Enter “I’m Not Jesus”, a stand-alone featuring the first guest vocalist present on Worlds Collide, Slipknot’s own Corey Taylor.  This is appropriately both the first single, and the first on this album to feature vocals.  Personally, I can never get enough of Taylor – regardless of how overplayed the last Stone Sour album became.  His touch added to such an angry tune has that signature cynicism only he can deliver, with lyrics like “I’m not Jesus/I will not forgive”.

“Ion” has a very Nine Inch Nails feel to it, primarily during the first 30 seconds and toward the middle.  This is another of many Apocalyptica instrumentals that you can certainly bang your head to – and that is saying a lot, when you figure in the symphonic gallantry of such a band.

On “Helden”, we see Rammstein’s vocalist Till Lindemann take his turn with Apocalyptica.  Now, anyone who has listened to this band in the past knows they’ve covered Rammstein before – and even joined them on tour at one time or another.  If you’re familiar with this German rock mainstream powerhouse, then you can imagine how well these two work together.  The ever-present machismo in this brooding march-along track brings about images of some dark army trekking across a wasteland of man and machine.

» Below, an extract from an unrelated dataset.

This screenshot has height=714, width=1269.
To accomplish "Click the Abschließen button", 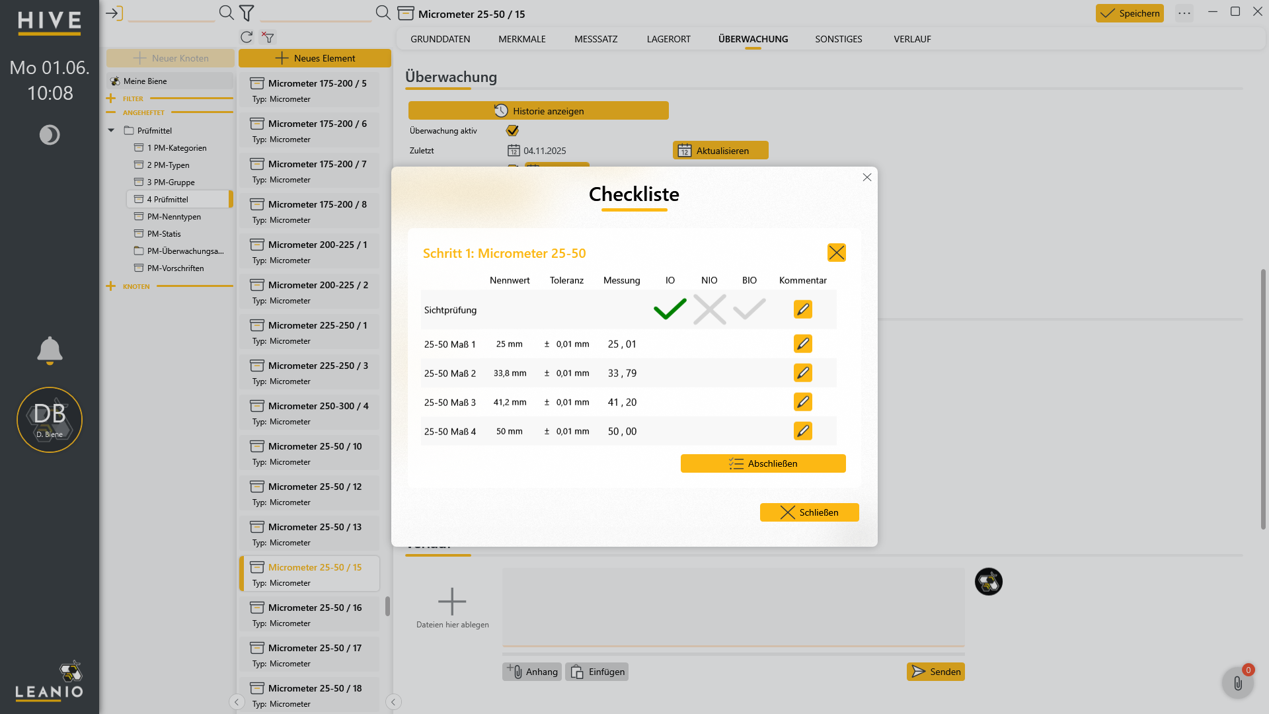I will click(763, 463).
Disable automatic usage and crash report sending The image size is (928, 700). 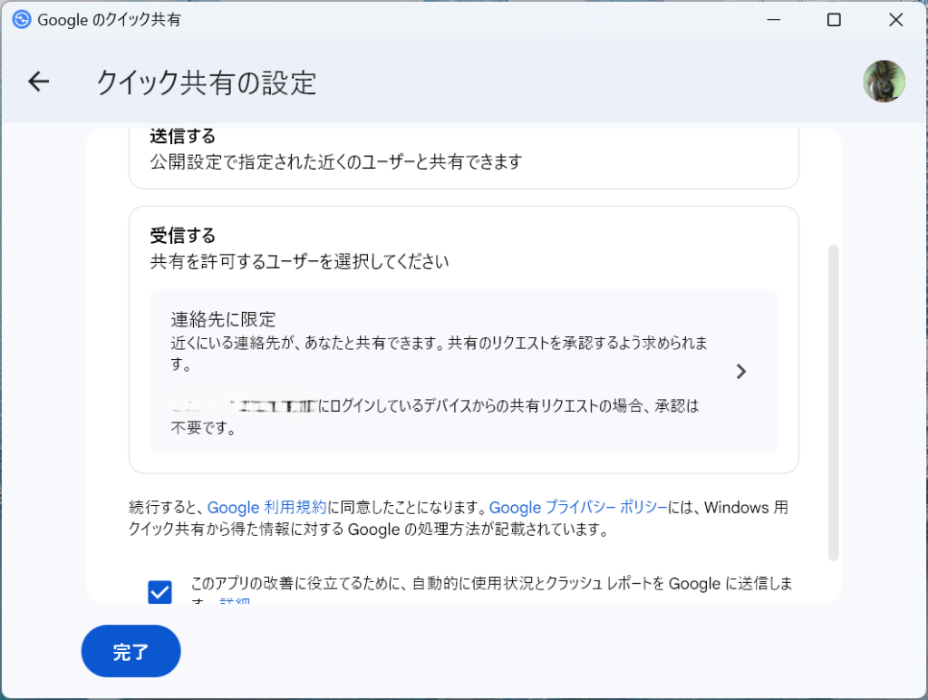coord(160,592)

Next comes “Stroke”, which is quite the perfect title seeing as how I could picture many an elderly person having just that whilst it plays on some mega stereo equipment in the nursing home.  While not very unique compared to the other instrumental pieces on Worlds Collide (save for a fast-paced percussion intro), it has a place on the record.  “Last Hope”, the next track, has a more memorable presence as something of a straight-to-the-gut metal piece complete with Slayer’s Dave Lombardo on drums for a thrash flavor.

Now, normally I avoid anything related to Three Days Grace because – well, after the first album, they went very “depressed teenager”.  The song “I Don’t Care” is a decent example of how emo Grace’s frontman Gontier can get.  Even Apocalyptica couldn’t save it, so sad to say this is junk.  Luckily, another fine instrumental saves the day with “Burn”.  This song more defines the album than it’s title track.  Case and point – how can you have an album titled Worlds Collide without some kind of Armageddon-like pyrotechnic reference?

“S.O.S.” features my all-time favorite female lead vocalist of the past decade, Cristina Scabbia of Lacuna Coil.  Most call me lame as hell for picking her, when every adolescent goth kid of both genders fantasize about this Italian beauty regularly.  Either way, she has great pipes, and she fits the mood of this album perfectly.  After all, her band is known for music like this – powerful, dark, and melodic.

Of course, now it is time for the closer – “Peace” which is also the longest track clocking in at 5:55.  The song title alone says everything about the point to be made, though parts in said song tend to contradict the theme.  It starts off slow and then rises up from the depths, doing this once or twice before finally coming to a gentle close – like the pattern of angry waves on an ocean before a calming resolution in breaking against the shore.  All in all, a worthy ending to such anthemic bliss as Worlds Collide.

Short of the Gontier guest spot, I can’t find too many flaws in either production or overall tone.  If one is inclined to hear bands like Opeth or the aforementioned Lacuna Coil, then Apocalyptica is up your alley – so, take a look at our review for Opeth’s Watershed, and when you go out to download (I mean buy) it, pick up Worlds Collide.  You may find it to your liking.